I am new to web scraping and trying to scrape an unordered list. I want the list items to be scraped into a list items separated with a comma. This is the list I want to scrape.
<div class="spec-list attributes-modality">
<h5 class="spec-subcat">Modality</h5>
<div class="col-split-xs-1 col-split-md-1">
<ul class="attribute-list copy-small">
<li class="">Individuals</li>
<li class="">Family</li>
<li class="">Group</li>
</ul></div></div>
This is my try:
modalitydiv = soup.find('div', class_='spec-list attributes-modality')
modality = modalitydiv.find('ul', class_='attribute-list copy-small').text.strip()
My try does give me only a list of list items line by line.
Individuals
Family
Group
Why do these does not appear in the same line and how can I scrape this list items into a comma separated list? can someone help please?
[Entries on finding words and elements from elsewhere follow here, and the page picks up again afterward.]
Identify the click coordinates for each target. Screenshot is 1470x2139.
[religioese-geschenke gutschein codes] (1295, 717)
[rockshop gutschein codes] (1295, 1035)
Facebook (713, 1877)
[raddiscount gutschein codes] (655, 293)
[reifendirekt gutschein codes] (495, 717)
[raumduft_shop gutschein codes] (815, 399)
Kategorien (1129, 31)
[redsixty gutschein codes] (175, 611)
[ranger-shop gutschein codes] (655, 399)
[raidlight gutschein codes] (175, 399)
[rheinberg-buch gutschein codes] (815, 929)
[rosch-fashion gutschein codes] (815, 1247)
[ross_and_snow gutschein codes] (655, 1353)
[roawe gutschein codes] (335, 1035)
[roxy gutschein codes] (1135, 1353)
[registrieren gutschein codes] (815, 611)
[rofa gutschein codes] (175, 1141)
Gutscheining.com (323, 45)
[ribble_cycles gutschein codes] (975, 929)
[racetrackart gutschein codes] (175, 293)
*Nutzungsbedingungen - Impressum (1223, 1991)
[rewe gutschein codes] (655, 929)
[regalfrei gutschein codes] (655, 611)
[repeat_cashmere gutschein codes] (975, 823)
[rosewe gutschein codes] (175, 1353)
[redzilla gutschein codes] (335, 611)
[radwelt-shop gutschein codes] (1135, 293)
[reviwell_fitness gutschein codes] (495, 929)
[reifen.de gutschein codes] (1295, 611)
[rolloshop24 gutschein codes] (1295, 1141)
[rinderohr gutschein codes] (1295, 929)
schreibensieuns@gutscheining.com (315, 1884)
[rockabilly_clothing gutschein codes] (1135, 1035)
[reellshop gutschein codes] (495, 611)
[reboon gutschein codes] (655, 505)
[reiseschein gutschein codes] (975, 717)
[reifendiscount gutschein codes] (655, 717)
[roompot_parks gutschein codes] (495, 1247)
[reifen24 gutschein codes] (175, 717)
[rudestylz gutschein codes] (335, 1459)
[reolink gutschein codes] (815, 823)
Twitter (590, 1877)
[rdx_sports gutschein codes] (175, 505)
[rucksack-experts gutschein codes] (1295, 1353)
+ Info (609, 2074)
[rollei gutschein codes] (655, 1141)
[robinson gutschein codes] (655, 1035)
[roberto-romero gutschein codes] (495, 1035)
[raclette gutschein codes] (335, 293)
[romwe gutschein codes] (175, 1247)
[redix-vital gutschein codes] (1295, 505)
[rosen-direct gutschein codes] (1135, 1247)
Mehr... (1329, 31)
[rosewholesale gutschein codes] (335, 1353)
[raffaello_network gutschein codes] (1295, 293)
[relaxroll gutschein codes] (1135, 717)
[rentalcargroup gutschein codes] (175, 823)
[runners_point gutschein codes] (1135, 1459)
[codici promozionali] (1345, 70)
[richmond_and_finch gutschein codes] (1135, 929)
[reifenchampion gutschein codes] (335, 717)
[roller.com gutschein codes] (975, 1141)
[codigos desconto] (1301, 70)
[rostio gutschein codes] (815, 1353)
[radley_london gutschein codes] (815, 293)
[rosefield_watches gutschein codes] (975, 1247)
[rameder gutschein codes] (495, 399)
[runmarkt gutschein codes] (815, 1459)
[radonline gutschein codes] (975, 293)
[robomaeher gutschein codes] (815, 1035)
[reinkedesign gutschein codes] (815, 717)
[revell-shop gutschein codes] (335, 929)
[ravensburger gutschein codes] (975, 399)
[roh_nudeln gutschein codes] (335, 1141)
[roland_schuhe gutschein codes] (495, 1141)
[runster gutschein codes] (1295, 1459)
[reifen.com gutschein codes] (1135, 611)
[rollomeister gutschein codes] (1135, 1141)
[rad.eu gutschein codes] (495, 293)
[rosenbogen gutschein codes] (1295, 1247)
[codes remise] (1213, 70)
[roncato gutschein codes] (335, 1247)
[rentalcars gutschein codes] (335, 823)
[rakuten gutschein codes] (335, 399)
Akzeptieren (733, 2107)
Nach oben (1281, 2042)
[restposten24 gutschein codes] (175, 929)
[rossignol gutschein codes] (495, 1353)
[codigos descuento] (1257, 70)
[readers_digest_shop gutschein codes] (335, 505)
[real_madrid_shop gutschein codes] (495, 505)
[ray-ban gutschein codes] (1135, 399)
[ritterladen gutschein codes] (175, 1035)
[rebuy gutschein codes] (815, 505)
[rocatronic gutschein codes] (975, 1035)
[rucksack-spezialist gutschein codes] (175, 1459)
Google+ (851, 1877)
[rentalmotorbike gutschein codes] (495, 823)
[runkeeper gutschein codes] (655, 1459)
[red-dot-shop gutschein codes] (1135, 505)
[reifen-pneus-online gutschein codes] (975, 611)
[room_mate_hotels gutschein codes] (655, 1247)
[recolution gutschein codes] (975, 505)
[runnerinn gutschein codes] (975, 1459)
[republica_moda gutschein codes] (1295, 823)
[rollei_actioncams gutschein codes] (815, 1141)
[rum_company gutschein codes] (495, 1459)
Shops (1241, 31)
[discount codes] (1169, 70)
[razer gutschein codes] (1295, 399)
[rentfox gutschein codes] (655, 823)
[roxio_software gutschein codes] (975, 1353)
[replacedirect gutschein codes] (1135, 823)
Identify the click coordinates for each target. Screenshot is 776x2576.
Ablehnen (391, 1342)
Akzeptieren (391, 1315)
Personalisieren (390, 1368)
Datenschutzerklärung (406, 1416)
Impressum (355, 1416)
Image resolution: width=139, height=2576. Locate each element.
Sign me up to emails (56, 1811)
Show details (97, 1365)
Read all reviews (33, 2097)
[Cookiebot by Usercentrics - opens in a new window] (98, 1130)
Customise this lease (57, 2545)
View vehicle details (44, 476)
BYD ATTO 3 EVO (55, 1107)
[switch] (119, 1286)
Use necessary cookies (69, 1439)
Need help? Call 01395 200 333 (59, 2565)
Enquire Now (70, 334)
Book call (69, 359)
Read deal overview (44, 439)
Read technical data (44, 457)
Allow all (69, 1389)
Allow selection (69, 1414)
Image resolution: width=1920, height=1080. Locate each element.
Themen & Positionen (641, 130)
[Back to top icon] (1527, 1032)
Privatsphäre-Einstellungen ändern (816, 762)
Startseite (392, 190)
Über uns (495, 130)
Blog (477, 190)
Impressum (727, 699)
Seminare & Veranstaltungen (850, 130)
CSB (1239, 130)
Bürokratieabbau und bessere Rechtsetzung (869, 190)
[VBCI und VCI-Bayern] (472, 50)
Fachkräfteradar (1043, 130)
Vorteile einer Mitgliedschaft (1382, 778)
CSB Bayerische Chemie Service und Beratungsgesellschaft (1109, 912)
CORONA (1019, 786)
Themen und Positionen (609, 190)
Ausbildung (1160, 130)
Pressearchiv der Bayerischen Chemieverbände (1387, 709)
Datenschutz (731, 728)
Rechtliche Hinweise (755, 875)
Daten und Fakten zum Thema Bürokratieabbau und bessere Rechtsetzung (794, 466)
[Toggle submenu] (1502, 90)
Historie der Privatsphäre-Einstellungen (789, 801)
CodePudding user response:
What happens
You are using strip()
that is only removing leading and trailing characters.
Solution
Use split()
instead strip()
to split string into a list:
modalitydiv = soup.find('div', class_='spec-list attributes-modality')
modality = modalitydiv.find('ul', class_='attribute-list copy-small').text.split()
Output
['Individuals', 'Family', 'Group']
CodePudding user response:
I'm getting the following output:
from bs4 import BeautifulSoup
html_doc="""
<div class="spec-list attributes-modality">
<h5 class="spec-subcat">Modality</h5>
<div class="col-split-xs-1 col-split-md-1">
<ul class="attribute-list copy-small">
<li class="">Individuals</li>
<li class="">Family</li>
<li class="">Group</li>
</ul></div></div>
"""
soup = BeautifulSoup(html_doc, 'html.parser')
p=', '.join([x.get_text(strip = True) for x in soup.select('ul.attribute-list.copy-small>li')])
print(p)
Output:
Individuals, Family, Group